- _Problem to work on_: Write the entries out exactly. Any images they hold stay out of the copy.

Stored items:
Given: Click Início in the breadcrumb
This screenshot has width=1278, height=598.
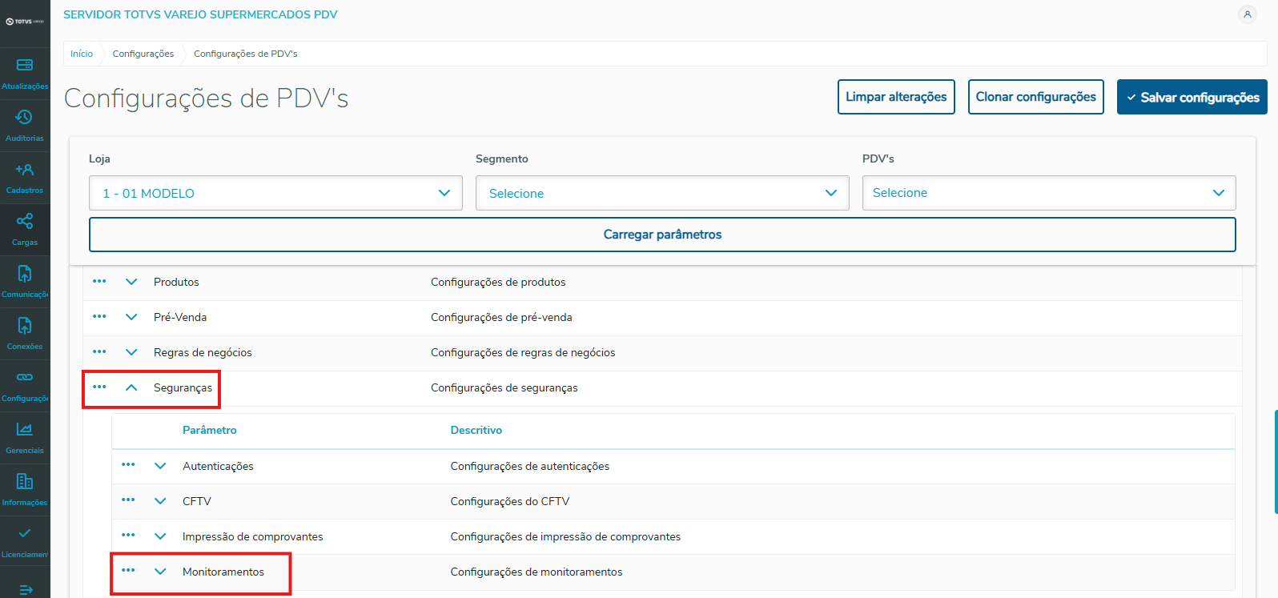Looking at the screenshot, I should (82, 54).
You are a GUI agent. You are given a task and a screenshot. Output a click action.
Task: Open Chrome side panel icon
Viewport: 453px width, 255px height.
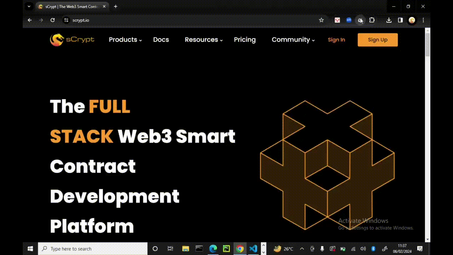click(x=400, y=20)
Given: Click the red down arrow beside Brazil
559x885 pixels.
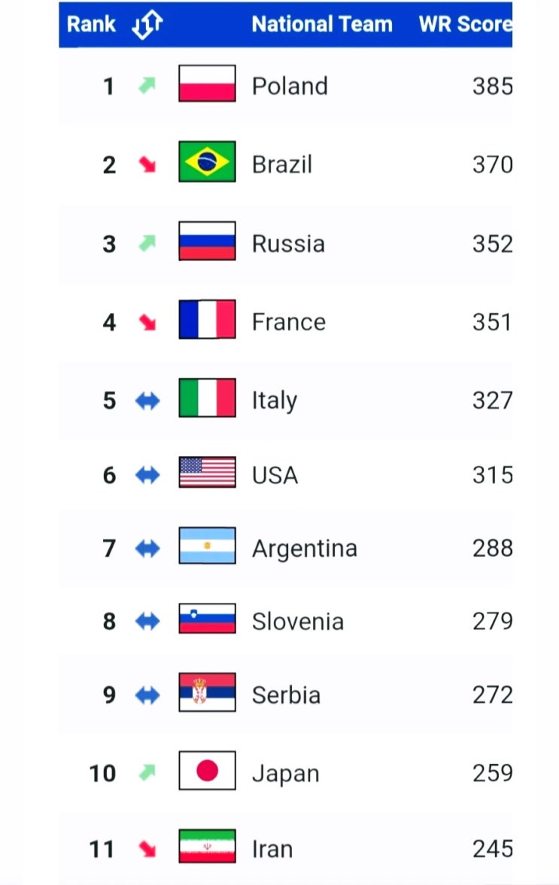Looking at the screenshot, I should point(147,164).
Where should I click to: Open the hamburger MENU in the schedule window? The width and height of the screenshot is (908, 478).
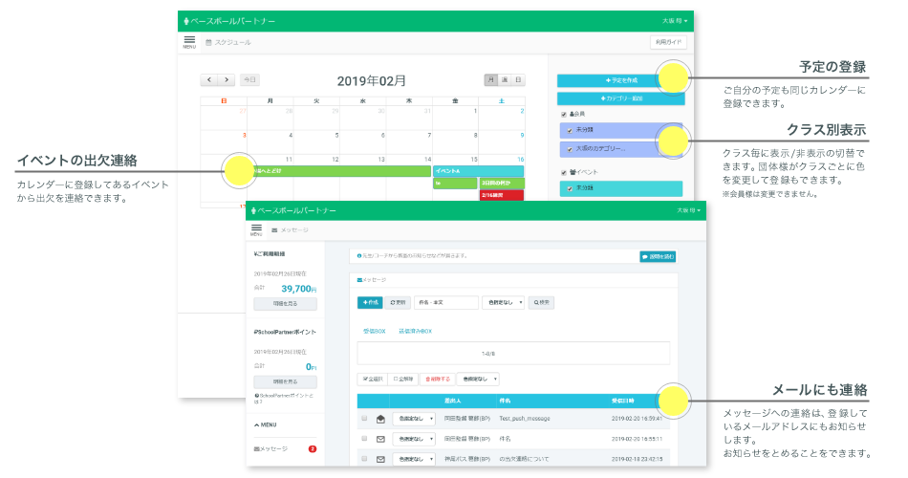click(x=189, y=41)
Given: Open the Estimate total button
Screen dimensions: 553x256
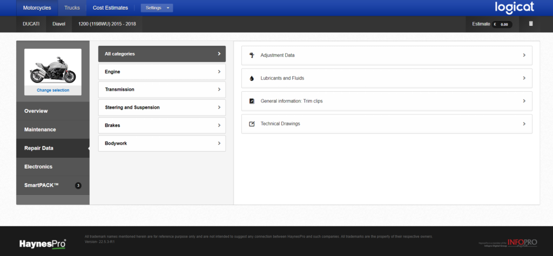Looking at the screenshot, I should pos(492,24).
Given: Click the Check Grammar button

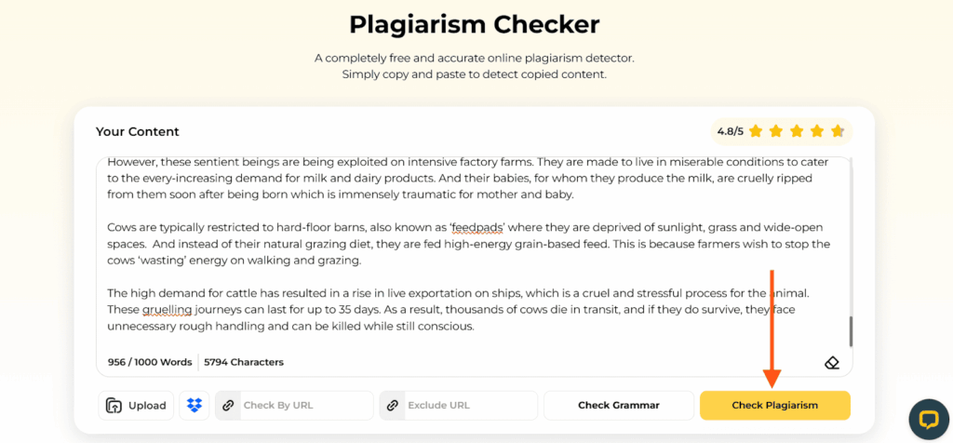Looking at the screenshot, I should pyautogui.click(x=619, y=406).
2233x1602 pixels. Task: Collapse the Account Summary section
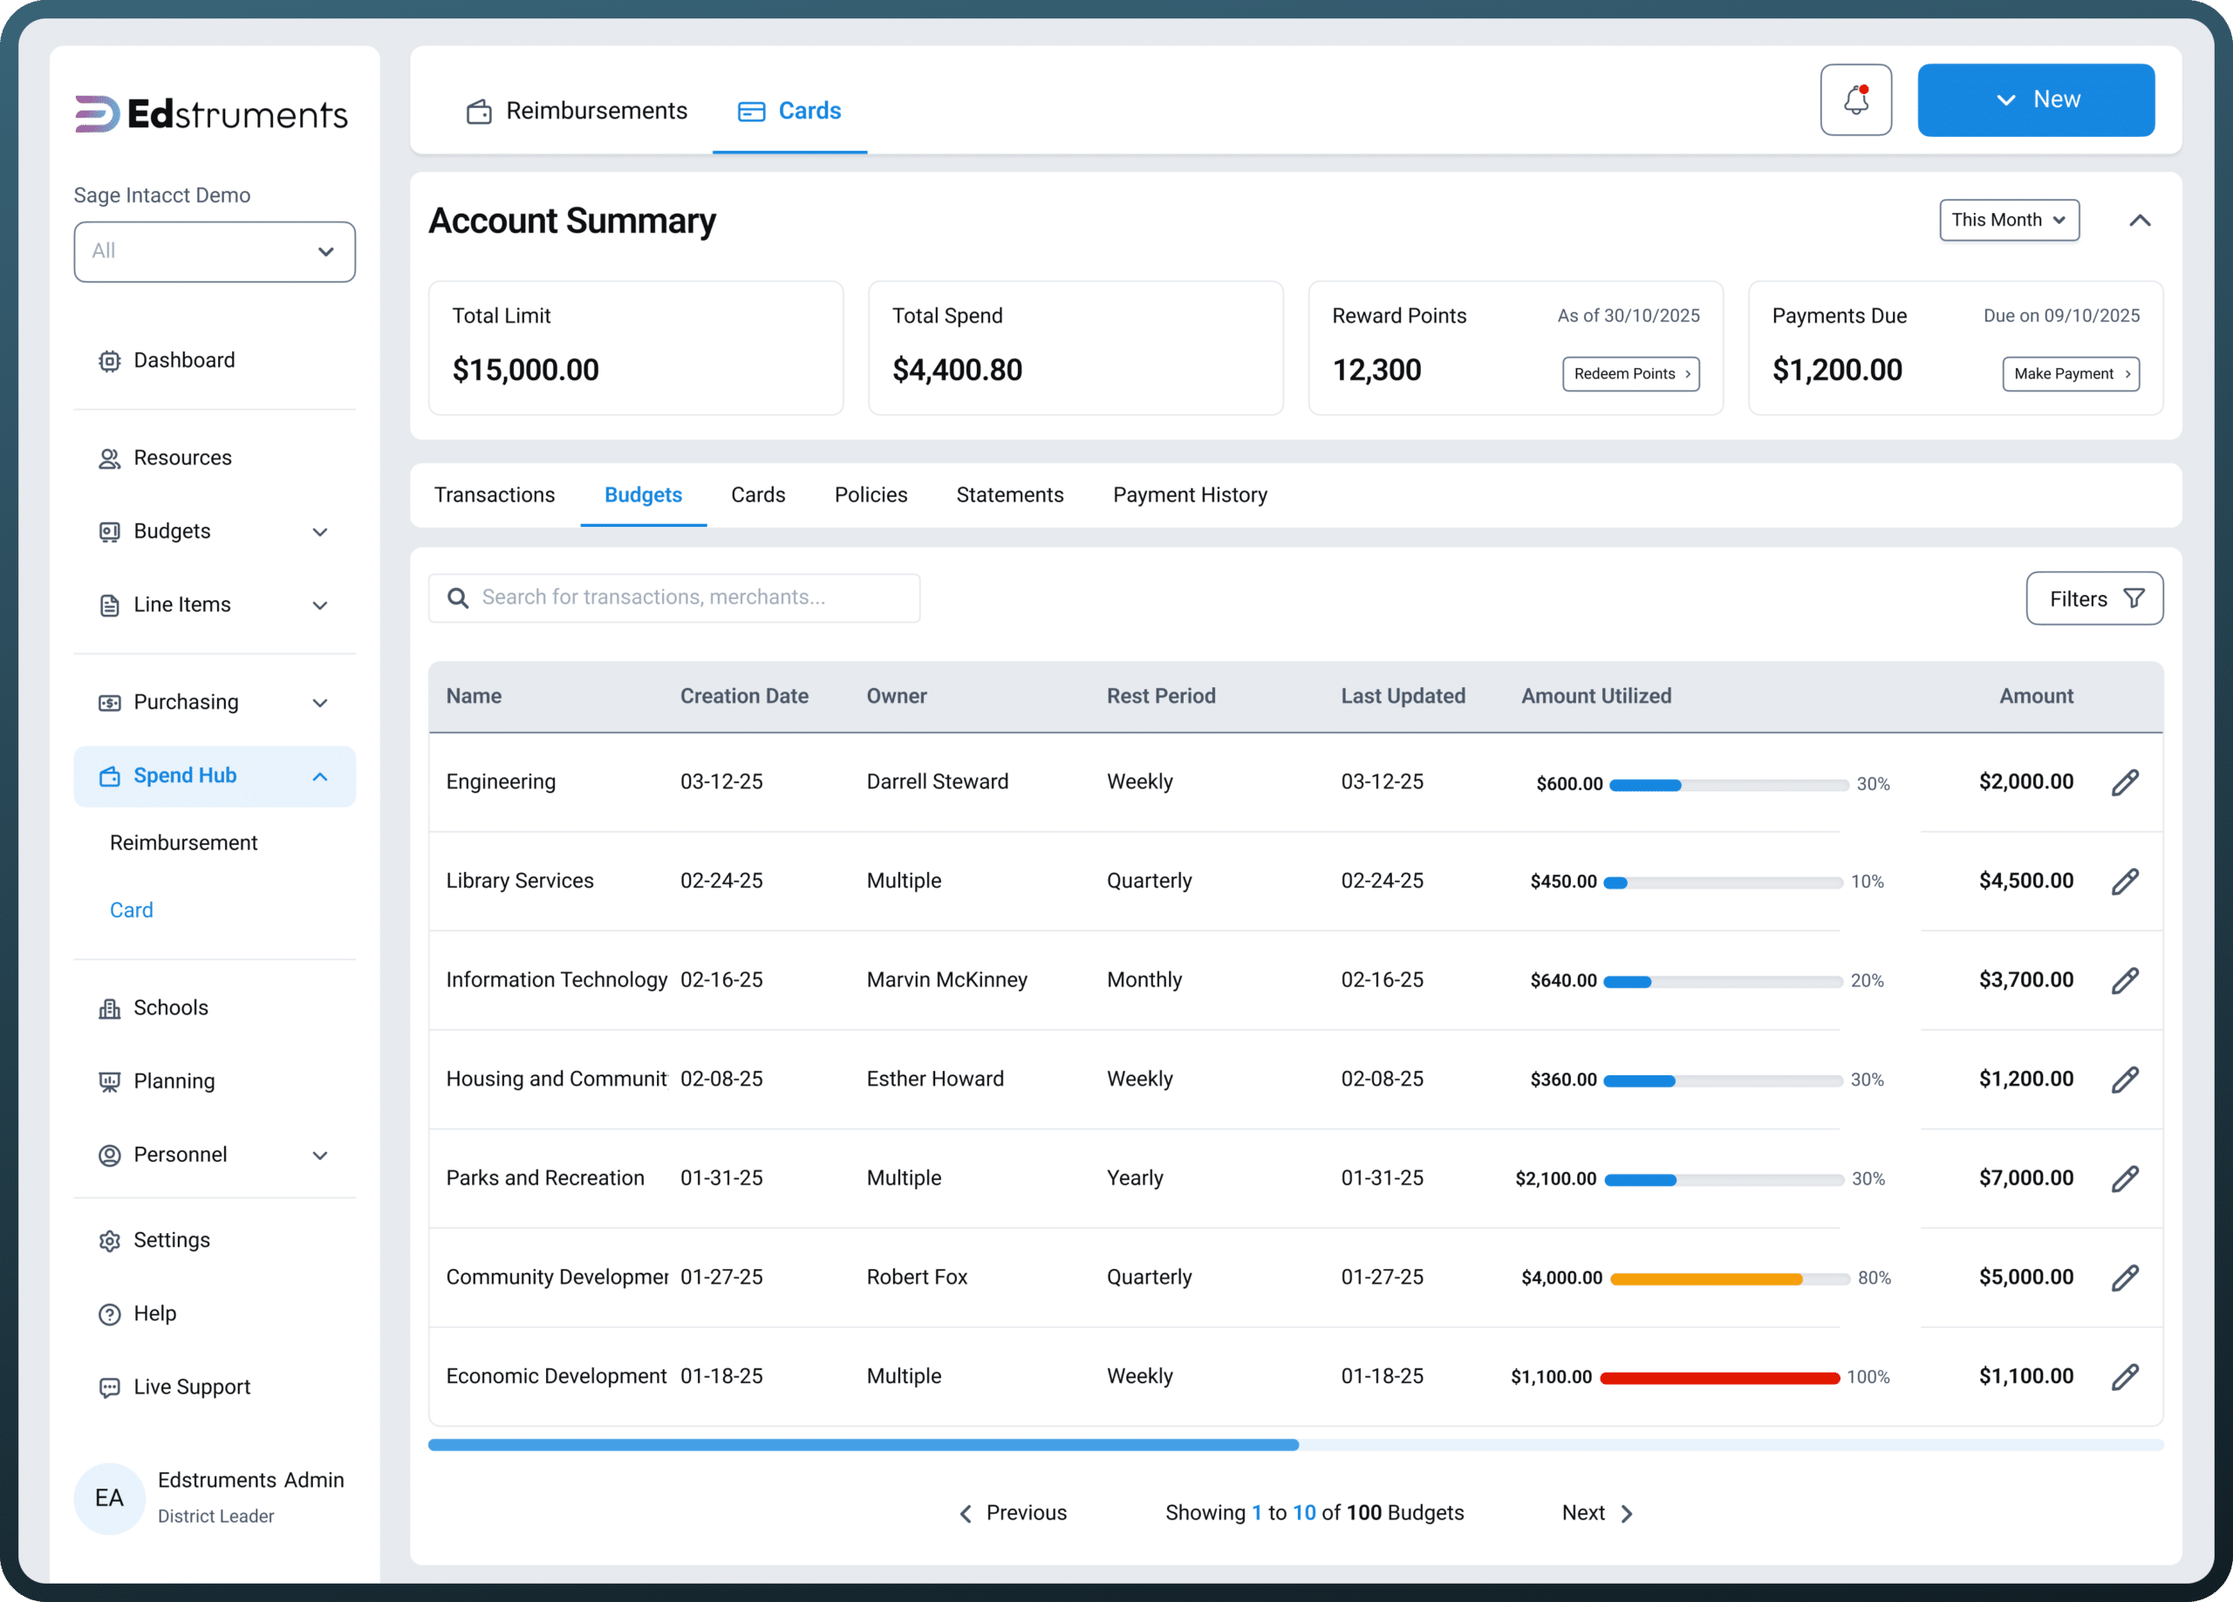pos(2138,221)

- _Answer below_:
Given: Click Início in the breadcrumb
This screenshot has width=1278, height=598.
Looking at the screenshot, I should (82, 54).
You are a GUI agent. You are given a task and a screenshot. Output a click action.
Task: Open Chrome side panel icon
Viewport: 453px width, 255px height.
click(x=400, y=20)
Given: Click the red down arrow beside Brazil
559x885 pixels.
Looking at the screenshot, I should point(147,164).
Where should I click to: Open the hamburger MENU in the schedule window? The width and height of the screenshot is (908, 478).
click(x=189, y=41)
Given: Open the Estimate total button
Screen dimensions: 553x256
Looking at the screenshot, I should pos(492,24).
Given: Click the Check Grammar button

Looking at the screenshot, I should pyautogui.click(x=619, y=406).
2233x1602 pixels. Task: Collapse the Account Summary section
pos(2138,221)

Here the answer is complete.